Esta escena describe mejor que mil palabras cómo se aclaró históricamente el sentido religioso del hombre, porque encontró su verdadero objeto. Al encontrarse con Jesús, Andrés era él, pero era “más” él mismo, era distinto. En efecto, «el objeto del sentido religioso es el Misterio insondable. Por tanto, que el hombre razone sobre ello de modo que llegue a tener mil pensamientos distintos es comprensible. Sin embargo, la verdad es una, solo que el hombre no la puede alcanzar. Entonces el Misterio se hizo hombre, se encarnó en un hombre que se movía con las piernas, comía con la boca, lloraba con los ojos, murió y resucitó: éste es el verdadero objeto del sentido religioso. Por tanto, al descubrir a Cristo como un hecho histórico, se me revela, se me aclara de modo grandioso también el sentido religioso»15. Y de este modo me libera de todos mis intentos.

# # # #

TAREAS ESCRITAS -
A. Copia del fragmento sobre el sentido religioso el pasaje que empieza en "Esta escena describe" y termina en "todos mis intentos.".
B. Escribe cómo sigue el fragmento sobre el sentido religioso a partir de su última frase.

REGISTROS -
# # # #

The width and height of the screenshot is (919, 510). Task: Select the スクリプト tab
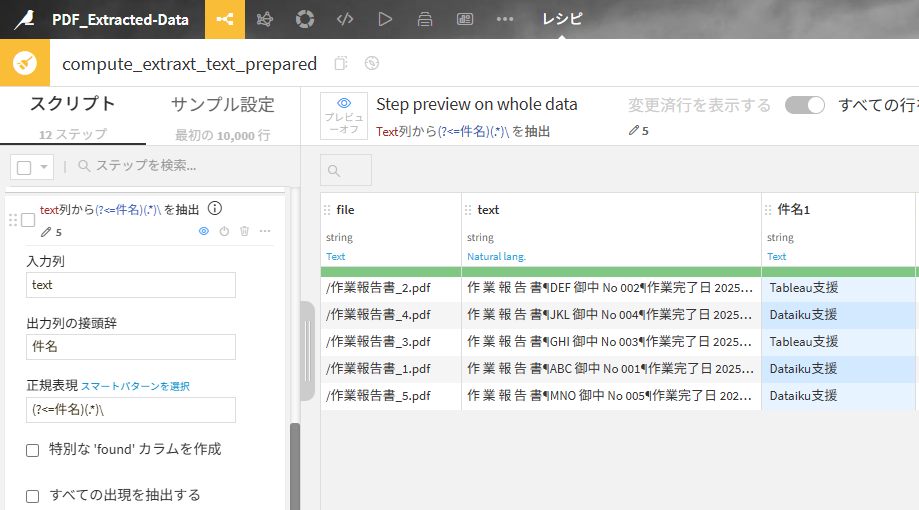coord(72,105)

# # # #

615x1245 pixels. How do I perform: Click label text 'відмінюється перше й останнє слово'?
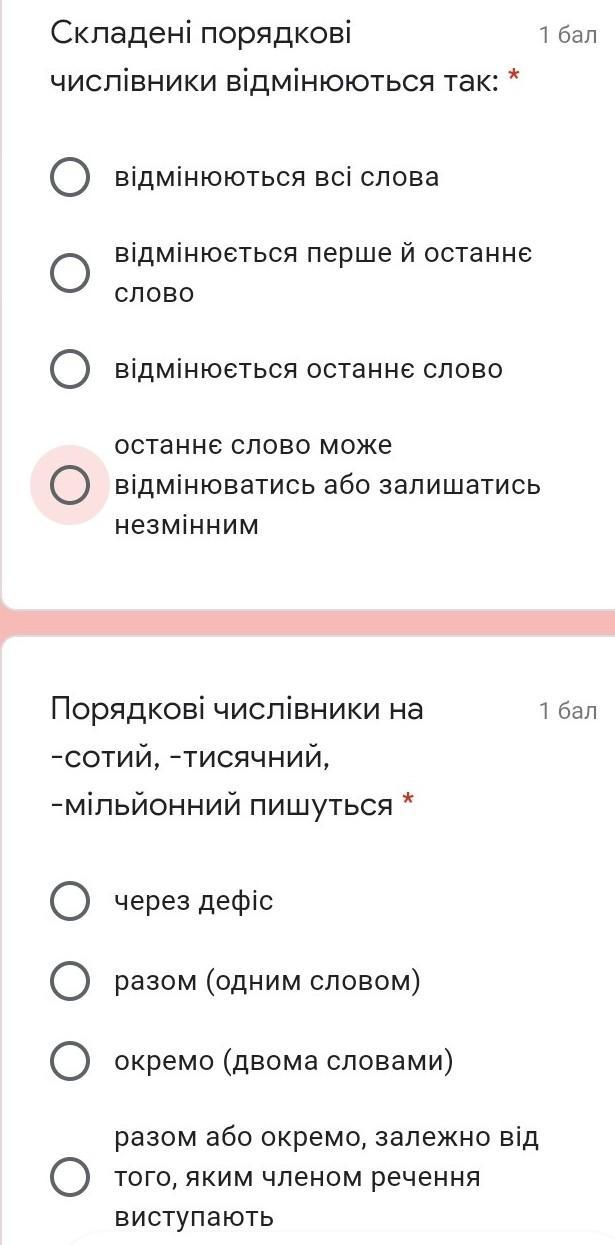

# # # #

RESULTADOS EN ORDEN -
A.
Esta escena describe mejor que mil palabras cómo se aclaró históricamente el sentido religioso del hombre, porque encontró su verdadero objeto. Al encontrarse con Jesús, Andrés era él, pero era “más” él mismo, era distinto. En efecto, «el objeto del sentido religioso es el Misterio insondable. Por tanto, que el hombre razone sobre ello de modo que llegue a tener mil pensamientos distintos es comprensible. Sin embargo, la verdad es una, solo que el hombre no la puede alcanzar. Entonces el Misterio se hizo hombre, se encarnó en un hombre que se movía con las piernas, comía con la boca, lloraba con los ojos, murió y resucitó: éste es el verdadero objeto del sentido religioso. Por tanto, al descubrir a Cristo como un hecho histórico, se me revela, se me aclara de modo grandioso también el sentido religioso»15. Y de este modo me libera de todos mis intentos.

B.
Esto no es sino la aplicación de una ley universal, desde que el hombre es hombre («La persona se encuentra a sí misma en un encuentro vivo»16); pero aquí, en el encuentro con la presencia del Misterio que se ha convertido en un hecho humano, esa ley se cumple, se realiza de modo definitivo: «Cuando conocí a Cristo, me descubrí como hombre»17, dijo el retórico romano Mario Victorino al anunciar públicamente su conversión. Porque «es en un encuentro cuando yo caigo en la cuenta de mí mismo […]. El “yo” se despierta de la prisión de su envoltorio original, se despierta de su tumba, de su sepulcro, de su situación de origen cerrada y –cómo decirlo– “resurge”, toma conciencia de sí mismo, precisamente en un encuentro. El resultado de un encuentro es que se suscita el sentido de la persona. Es como si naciese la persona: no nace ahí, pero en el encuentro toma conciencia de sí misma, y por tanto nace como personalidad»18.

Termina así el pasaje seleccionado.